→ Extracted records:

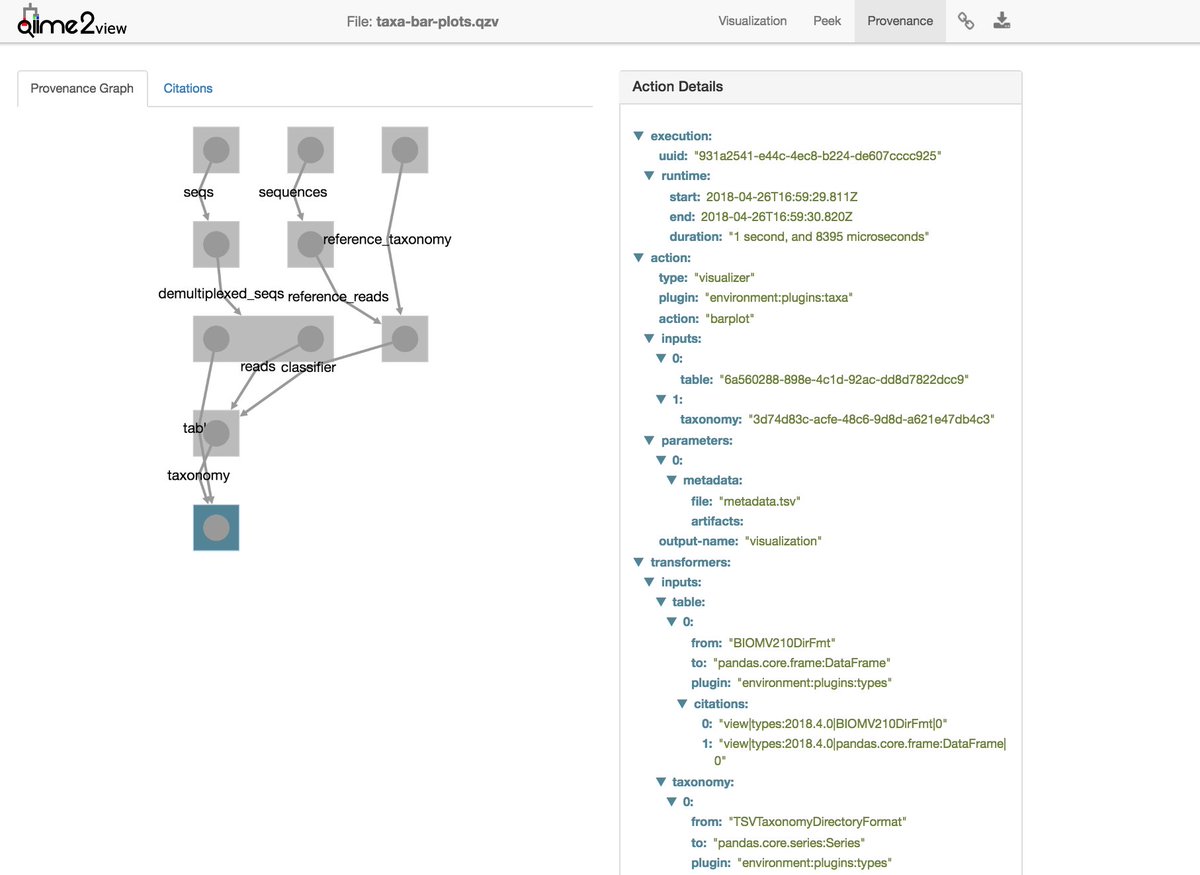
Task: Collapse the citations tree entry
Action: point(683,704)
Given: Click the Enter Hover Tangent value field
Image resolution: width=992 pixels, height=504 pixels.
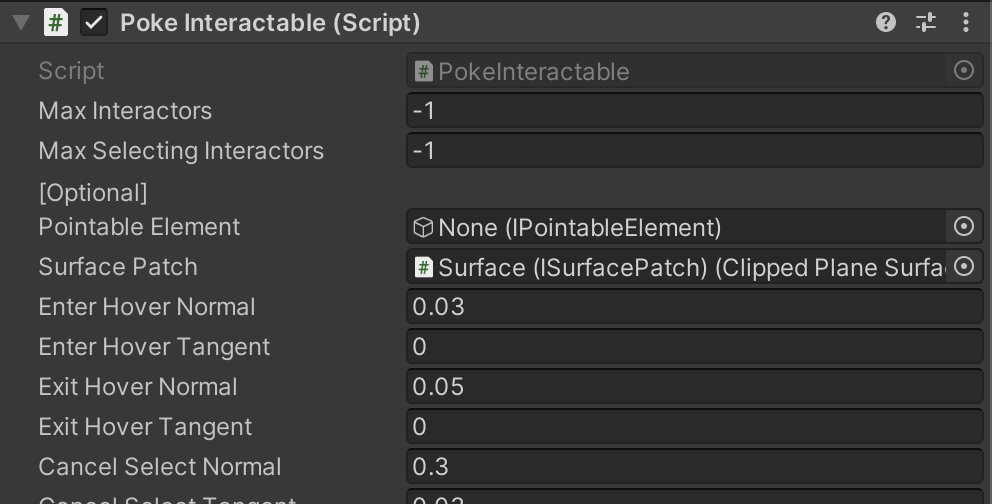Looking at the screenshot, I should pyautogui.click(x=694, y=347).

→ What you should do: Repeat exactly and only the lines from the one holding "Given: Click the" through the final line of the entries; no pictures.

→ Answer box:
Given: Click the Enter Hover Tangent value field
Image resolution: width=992 pixels, height=504 pixels.
Looking at the screenshot, I should pyautogui.click(x=694, y=347).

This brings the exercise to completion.